Oh what can I say about The Five-Year Engagement?  If you saw the previews you know what it’s about and can pretty much guess how it plays out.  It’s a little more sure handed (initially) than most romantic comedies, but completely and utterly falls apart at the end.  There’s that moment near the end of the film, let’s call that the “David Staring at the Blue Fairy Moment” or DSBFM for short (a reference to the film A.I.), when a movie should end, but for whatever reason the director, the producer, the studio, or some fool insists on tacking on an unbelievable happy ending.  It brings down the film as a whole, but it’s still a mostly harmless romp.  The leads are good in it, and I won’t even pretend that I don’t have a thing for Emily Blunt.  If “the list” ever comes back she makes my top five.

Would I recommend this film?  Yes I would, if you’re in the mood for a middle of the road romantic comedy with above average depth.

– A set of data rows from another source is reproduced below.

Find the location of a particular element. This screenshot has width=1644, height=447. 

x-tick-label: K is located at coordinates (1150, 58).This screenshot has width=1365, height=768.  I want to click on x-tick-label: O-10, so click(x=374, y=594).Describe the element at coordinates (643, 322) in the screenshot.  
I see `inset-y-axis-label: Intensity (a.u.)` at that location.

Friends With Kids (2011).  Starring Adam Scott & Jennifer Westfeldt.  Directed by Jennifer Westfeldt.  Rated R (for graphic scenes of diaper changing).

Story: 3 / 5
Direction: 3 / 5
Acting: 3 / 5
Visual: 3 / 5
Overall Rating: 3 / 5

Friends With Kids tells the story of a film that was milling about in Hollywood limbo until Bridesmaids was a hit and suddenly there was a market for a so-so semi-comedy that had Kristin Wiig, Maya Rudolph, Chris O’Dowd, and John Hamm in supporting roles.  Joking aside it’s a decent film.  As the title implies it’s about a group of friends, most of whom have kids, but the protagonists Julie (Jennifer Westfeldt) and Jason (Adam Scott)  are just good friends, who can’t form long term relationships, so they decide they’ll have a kid together.  Can you guess whether they get together in the end?  Of course they do, but it’s handled with more tact than most romantic films.  In this case the film was written and directed by the star, Jennifer Westfeldt, whom you can guess by the name has ovaries.  This is probably what gives it that somewhat refreshing take on an utterly predictable cash-cow genre.

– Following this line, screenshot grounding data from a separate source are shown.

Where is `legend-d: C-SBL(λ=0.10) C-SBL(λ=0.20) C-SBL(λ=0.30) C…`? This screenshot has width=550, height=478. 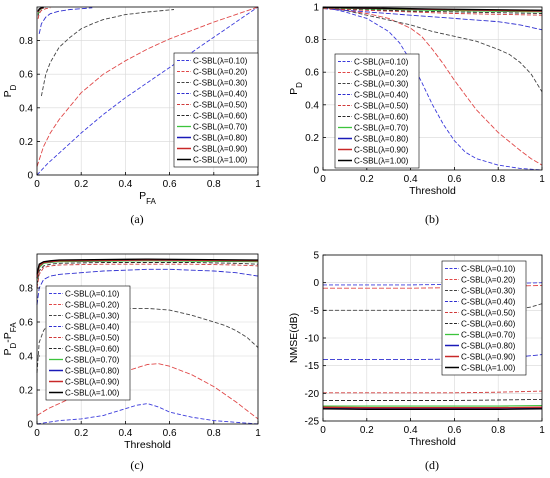
legend-d: C-SBL(λ=0.10) C-SBL(λ=0.20) C-SBL(λ=0.30) C… is located at coordinates (484, 318).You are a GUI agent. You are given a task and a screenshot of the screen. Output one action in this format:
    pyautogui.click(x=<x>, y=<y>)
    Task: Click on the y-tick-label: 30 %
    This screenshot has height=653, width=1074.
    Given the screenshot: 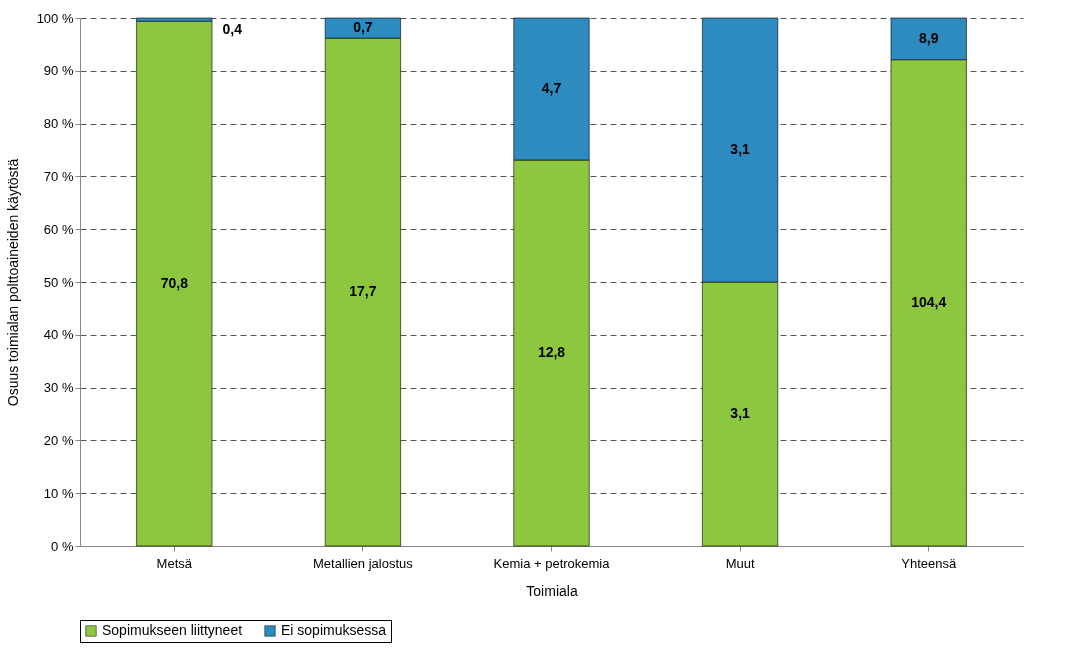 What is the action you would take?
    pyautogui.click(x=58, y=388)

Would I recommend this film?  Yes I would, but don’t expect Bridesmaids style laughs, it’s not really a comedy despite the pedigree of its supporting cast.


Explanation of Ratings

All ratings are on a 5 point scale where 1 is the lowest possible score.  A score of 3 indicates the film was simply effective in this regard.  A score of 5 indicates perfection in a given category.  The overall rating is a simple average of the four scores.

  • Story -- How well the film was written?  Did the story make sense?  Were there plot holes?  Was the dialogue natural for the style/genre?
  • Direction -- How well was the film put together?  Did all of the elements come together properly?  How was the pacing?  Was the tone consistent and effective?  A subcategory of this would be editing, but for the purpose of these reviews it is combined into one category.
  • Acting -- How good were the performances?  In a drama did the lead actor/actress draw the audience in?  In a comedy where the performers funny?  This is an amalgam score of all the performances in the piece.  A single great performance can elevate the entire score, but a bunch of bad performances can just as easily bring it down.
  • Visual -- How did the film look?  If there were visual effects were they used appropriately and did they look good?  Did the overall look enhance the telling of the story?